__What this task involves__
Could you return only the lines that run from the line with "Task: Click the 爱纯净 blue logo icon" through the final line of the data, exactly as they stand?

____ Input for this task

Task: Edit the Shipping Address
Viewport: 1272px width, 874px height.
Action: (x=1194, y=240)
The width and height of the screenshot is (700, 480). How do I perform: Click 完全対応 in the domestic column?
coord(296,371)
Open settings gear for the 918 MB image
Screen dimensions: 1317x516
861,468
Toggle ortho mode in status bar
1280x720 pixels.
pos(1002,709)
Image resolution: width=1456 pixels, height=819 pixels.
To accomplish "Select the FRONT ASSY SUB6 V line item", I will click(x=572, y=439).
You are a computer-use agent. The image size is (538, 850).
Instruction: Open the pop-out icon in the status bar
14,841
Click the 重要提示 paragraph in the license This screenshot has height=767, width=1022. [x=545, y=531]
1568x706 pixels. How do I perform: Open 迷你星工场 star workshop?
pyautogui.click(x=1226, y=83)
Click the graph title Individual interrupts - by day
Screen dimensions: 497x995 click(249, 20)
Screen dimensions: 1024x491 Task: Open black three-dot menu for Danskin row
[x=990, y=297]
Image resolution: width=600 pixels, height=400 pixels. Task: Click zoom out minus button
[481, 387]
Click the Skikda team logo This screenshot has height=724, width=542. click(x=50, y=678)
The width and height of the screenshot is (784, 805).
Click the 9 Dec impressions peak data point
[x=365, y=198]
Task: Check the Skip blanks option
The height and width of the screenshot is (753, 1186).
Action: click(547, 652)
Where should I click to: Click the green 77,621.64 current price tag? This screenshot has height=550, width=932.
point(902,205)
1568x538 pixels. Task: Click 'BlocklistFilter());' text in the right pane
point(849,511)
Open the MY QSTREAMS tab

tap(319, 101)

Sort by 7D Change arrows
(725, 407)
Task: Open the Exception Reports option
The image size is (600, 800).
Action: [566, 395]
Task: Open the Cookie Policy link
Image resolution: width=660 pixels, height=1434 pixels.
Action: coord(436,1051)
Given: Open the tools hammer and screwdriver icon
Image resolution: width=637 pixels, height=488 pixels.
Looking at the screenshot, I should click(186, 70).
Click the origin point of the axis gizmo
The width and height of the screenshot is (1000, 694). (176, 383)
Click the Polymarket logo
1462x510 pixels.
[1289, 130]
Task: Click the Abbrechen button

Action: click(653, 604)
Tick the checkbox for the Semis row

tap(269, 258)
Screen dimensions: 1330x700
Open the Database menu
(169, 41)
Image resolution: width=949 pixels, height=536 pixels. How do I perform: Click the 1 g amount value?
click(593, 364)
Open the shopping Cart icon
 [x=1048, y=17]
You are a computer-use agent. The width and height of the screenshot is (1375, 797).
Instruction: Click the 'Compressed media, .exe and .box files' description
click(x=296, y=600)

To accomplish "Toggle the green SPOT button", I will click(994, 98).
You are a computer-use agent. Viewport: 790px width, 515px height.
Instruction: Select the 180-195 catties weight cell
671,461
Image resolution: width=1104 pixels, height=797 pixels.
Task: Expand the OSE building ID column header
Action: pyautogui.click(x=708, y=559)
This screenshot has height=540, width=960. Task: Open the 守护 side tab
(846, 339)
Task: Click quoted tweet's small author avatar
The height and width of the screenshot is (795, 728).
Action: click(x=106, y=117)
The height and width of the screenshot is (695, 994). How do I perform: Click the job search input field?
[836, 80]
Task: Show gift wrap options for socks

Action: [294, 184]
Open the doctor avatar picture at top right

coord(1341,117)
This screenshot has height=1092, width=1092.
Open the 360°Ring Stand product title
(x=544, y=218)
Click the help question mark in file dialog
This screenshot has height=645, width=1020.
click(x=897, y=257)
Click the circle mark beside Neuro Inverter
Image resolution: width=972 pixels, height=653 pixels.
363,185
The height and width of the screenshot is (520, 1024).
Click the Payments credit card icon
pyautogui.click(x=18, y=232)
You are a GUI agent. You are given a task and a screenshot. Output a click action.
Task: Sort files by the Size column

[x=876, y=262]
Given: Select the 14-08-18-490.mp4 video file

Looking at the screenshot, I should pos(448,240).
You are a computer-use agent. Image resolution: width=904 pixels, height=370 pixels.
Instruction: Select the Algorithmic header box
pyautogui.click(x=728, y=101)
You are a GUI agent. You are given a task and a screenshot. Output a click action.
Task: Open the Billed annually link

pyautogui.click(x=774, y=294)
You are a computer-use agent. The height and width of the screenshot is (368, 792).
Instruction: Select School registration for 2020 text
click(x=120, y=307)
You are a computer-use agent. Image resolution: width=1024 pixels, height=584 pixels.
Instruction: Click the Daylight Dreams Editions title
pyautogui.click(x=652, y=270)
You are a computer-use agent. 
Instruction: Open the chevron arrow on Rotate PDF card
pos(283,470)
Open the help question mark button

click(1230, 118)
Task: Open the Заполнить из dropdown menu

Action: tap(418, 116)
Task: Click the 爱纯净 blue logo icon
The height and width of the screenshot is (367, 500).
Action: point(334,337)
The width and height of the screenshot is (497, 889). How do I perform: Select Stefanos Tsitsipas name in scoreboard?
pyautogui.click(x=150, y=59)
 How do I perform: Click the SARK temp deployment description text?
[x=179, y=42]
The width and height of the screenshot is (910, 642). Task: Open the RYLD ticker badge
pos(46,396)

________

__Your solution__
Task: Click the 爱纯净 blue logo icon
The height and width of the screenshot is (367, 500).
Action: point(334,337)
The width and height of the screenshot is (497, 889). How do I perform: Select Stefanos Tsitsipas name in scoreboard?
pyautogui.click(x=150, y=59)
 How do I perform: Click the SARK temp deployment description text?
[x=179, y=42]
The width and height of the screenshot is (910, 642). Task: Open the RYLD ticker badge
pos(46,396)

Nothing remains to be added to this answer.